A transmissão de príons patogênicos se dá por contaminação proveniente de outros organismos infectados. O kuru, por exemplo,TSE que ocorria nos povos nativos da Nova Guiné, se dava pela ingestão de tecido nervoso humano. Acredita-se também que a BSE tenha surgido pela contaminação das vacas com príons provenientes de ovelhas que sofriam de Scrapie, uma encefalopatia espongiforme em versão ovina. As vacas eram alimentadas com uma ração feita com os restos de cadáveres de ovelhas mortas pelo Scrapie. Mesmo após todo o processamento para preparação da ração, as proteínas patogênicas continuavam presentes e passaram a atingir os bovinos que ingeriam a ração. Do mesmo modo, quando o ser humano ingerisse carne bovina contaminada, adquiriria os príons. Esta é uma das características que tornam os príons partículas extremamente infecciosas: eles podem atravessar as barreiras de espécies e infectar organismos distintos.

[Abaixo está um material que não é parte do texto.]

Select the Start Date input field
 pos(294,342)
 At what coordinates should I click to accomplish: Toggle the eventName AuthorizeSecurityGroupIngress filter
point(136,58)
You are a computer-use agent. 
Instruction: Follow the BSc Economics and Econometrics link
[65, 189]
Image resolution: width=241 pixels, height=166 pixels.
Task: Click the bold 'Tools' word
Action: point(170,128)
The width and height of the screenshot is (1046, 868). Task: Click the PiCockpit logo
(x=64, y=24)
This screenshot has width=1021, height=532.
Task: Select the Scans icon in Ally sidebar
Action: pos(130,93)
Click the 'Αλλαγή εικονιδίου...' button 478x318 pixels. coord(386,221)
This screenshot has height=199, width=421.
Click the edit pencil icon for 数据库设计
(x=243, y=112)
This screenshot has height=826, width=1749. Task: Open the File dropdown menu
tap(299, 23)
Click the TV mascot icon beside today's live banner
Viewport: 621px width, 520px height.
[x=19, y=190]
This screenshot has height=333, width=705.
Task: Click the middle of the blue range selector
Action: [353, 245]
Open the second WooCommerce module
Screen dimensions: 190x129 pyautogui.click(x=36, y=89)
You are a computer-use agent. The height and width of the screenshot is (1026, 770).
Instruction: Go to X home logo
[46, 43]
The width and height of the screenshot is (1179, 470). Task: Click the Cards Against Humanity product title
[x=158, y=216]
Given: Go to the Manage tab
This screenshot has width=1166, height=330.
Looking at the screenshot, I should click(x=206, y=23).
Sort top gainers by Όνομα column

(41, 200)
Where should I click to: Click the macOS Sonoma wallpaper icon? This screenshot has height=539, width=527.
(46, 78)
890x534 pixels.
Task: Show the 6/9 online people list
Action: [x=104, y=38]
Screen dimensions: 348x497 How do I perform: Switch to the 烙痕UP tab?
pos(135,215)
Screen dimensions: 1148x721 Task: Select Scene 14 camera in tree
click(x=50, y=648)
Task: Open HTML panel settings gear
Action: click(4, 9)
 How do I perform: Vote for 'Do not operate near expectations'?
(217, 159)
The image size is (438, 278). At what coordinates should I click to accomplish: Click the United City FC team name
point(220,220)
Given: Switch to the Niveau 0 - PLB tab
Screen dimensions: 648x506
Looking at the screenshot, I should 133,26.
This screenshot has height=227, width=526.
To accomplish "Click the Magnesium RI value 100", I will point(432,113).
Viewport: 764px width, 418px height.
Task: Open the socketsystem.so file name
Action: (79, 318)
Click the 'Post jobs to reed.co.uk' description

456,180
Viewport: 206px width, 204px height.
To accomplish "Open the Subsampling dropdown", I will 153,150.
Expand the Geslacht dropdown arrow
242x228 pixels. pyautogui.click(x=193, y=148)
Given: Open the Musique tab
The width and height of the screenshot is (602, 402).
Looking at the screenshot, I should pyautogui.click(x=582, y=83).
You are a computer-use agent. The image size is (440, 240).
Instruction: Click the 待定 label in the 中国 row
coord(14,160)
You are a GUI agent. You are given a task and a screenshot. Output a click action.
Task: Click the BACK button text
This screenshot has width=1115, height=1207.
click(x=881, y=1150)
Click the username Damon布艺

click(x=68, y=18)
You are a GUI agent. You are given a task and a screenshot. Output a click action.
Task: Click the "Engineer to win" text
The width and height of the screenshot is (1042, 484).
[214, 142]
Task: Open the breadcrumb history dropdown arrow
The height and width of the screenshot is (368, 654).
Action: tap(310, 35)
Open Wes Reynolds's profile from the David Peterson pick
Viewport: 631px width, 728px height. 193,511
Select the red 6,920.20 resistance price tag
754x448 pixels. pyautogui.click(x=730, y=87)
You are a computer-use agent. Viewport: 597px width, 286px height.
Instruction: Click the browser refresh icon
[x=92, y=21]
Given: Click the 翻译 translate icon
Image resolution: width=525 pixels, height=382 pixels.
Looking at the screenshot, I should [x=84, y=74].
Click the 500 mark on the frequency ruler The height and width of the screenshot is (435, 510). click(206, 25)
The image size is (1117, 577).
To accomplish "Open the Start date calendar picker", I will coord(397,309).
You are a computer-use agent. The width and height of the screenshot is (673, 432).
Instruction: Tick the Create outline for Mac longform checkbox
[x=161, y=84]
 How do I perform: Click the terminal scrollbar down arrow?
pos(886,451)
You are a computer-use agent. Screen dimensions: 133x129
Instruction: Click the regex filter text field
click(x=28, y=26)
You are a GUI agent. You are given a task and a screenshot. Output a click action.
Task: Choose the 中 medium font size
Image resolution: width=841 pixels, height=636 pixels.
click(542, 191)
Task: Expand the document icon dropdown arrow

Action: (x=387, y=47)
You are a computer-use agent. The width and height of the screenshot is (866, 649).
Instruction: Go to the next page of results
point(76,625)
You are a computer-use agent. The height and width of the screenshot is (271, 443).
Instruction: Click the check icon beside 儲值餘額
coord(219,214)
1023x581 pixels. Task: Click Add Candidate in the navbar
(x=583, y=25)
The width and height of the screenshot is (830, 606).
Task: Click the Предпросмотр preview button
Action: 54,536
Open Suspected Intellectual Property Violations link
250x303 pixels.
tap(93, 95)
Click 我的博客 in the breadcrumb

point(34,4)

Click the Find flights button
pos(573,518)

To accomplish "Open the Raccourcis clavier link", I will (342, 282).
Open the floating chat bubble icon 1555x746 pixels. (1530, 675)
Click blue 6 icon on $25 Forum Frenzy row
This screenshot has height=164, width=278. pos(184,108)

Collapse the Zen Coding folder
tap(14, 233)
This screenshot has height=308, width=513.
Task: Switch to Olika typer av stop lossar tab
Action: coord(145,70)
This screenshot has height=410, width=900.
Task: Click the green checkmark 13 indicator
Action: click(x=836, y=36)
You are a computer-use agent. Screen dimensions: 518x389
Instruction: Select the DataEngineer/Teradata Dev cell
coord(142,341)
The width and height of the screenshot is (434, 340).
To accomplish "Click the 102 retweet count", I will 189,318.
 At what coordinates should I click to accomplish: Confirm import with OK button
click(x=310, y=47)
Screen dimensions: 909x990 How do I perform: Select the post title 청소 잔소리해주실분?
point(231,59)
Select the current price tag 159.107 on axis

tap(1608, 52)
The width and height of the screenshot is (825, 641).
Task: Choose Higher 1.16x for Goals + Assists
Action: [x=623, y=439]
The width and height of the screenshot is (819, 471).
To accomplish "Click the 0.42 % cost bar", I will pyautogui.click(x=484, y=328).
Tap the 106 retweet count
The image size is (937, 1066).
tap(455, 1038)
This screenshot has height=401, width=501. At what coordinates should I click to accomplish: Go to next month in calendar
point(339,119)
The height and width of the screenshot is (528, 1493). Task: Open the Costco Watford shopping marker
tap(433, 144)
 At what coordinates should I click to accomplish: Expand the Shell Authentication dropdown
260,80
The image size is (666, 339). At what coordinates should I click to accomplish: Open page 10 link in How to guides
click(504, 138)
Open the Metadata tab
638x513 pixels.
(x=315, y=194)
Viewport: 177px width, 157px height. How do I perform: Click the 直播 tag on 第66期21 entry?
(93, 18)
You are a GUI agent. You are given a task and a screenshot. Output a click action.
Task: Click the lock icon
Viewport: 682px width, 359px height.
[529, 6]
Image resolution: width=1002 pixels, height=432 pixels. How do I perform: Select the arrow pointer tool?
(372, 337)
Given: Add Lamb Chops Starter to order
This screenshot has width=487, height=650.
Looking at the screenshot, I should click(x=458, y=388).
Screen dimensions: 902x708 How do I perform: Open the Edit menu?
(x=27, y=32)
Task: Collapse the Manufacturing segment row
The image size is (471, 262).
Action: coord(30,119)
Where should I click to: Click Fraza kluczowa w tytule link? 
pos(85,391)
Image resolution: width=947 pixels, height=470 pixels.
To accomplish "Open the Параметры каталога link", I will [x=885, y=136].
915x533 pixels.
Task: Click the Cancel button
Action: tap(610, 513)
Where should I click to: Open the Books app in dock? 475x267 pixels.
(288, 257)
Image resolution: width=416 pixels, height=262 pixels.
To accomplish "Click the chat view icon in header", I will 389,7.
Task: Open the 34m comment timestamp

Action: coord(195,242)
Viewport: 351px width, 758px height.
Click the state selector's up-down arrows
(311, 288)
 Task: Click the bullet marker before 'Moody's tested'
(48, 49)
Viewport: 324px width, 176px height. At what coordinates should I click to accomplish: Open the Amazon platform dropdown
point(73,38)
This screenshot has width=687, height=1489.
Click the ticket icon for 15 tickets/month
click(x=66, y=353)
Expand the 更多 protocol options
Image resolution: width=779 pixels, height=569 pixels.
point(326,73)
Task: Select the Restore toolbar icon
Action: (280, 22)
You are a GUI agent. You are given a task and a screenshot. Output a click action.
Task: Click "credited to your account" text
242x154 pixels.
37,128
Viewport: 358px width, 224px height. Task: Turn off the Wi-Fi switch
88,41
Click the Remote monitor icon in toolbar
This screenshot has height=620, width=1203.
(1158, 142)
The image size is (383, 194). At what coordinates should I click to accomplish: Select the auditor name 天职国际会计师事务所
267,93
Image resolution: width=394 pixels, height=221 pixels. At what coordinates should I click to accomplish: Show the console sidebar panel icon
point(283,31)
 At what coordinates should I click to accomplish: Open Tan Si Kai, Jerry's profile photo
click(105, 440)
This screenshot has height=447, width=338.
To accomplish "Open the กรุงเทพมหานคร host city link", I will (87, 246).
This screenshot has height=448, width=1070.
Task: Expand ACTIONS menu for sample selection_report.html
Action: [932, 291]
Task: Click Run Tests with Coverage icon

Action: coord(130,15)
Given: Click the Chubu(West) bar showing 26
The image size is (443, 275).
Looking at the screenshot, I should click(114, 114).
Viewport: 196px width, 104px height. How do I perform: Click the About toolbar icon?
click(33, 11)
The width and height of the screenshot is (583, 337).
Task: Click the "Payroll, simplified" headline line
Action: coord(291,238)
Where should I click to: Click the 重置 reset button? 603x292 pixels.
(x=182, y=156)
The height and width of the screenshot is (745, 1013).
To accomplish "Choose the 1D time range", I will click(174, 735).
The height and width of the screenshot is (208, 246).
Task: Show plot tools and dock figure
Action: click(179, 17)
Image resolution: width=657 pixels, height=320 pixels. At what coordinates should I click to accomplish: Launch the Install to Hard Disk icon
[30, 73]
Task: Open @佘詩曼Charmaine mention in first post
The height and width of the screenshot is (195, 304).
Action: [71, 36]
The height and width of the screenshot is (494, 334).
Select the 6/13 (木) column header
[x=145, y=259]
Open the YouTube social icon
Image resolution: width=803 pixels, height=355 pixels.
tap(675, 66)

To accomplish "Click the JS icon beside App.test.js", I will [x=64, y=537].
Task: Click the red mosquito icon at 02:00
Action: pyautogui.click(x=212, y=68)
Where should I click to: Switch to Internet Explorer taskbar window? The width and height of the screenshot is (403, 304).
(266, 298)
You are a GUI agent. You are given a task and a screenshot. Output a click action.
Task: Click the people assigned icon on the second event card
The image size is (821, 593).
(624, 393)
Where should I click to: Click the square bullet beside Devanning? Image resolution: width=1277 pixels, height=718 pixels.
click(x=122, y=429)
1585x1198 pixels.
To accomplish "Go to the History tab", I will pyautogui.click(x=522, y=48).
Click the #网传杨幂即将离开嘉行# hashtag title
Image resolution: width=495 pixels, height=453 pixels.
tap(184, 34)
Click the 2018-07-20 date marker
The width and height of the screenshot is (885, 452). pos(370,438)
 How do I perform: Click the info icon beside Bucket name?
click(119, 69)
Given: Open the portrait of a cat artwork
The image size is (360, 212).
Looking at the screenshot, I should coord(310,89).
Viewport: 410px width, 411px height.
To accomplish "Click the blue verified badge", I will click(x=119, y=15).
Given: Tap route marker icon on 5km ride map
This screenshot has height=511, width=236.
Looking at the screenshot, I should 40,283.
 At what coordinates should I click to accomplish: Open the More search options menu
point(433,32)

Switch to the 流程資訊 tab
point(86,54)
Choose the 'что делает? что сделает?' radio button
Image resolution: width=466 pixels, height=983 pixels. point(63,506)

Outro exemplo de contaminação por príons é o consumo de hormônios de crescimento derivados de glândulas pituitárias humanas extraídas de cadáveres, além do transplante de córnea, sangue, enxerto de dura-máter e implantação de eletrodos no cérebro. A utilização de instrumentos cirúrgicos contaminados e outros equipamentos invasivos pode também proliferar os príons.
As TSEs podem inclusive desenvolver-se através de mutações no gene responsável pela produção de PrPc, que não desempenha função conhecida no organismo e, se inativado, torna o organismo resistente a PrPSc devido a incapacidade de “reprodução” da proteína patogênica na ausência da proteína normal. Uma doença que se desenvolve desta maneira é a “insônia familiar fatal”, que, como no nome, é hereditária, transmitida de pai para filho através do gene mutante.
Inicialmente, acreditava-se que as infecções por príons eram causadas pelos chamados “vírus lentos”, devido ao seu grande período de incubação, que pode ser de 3 a 35 anos em seres humanos.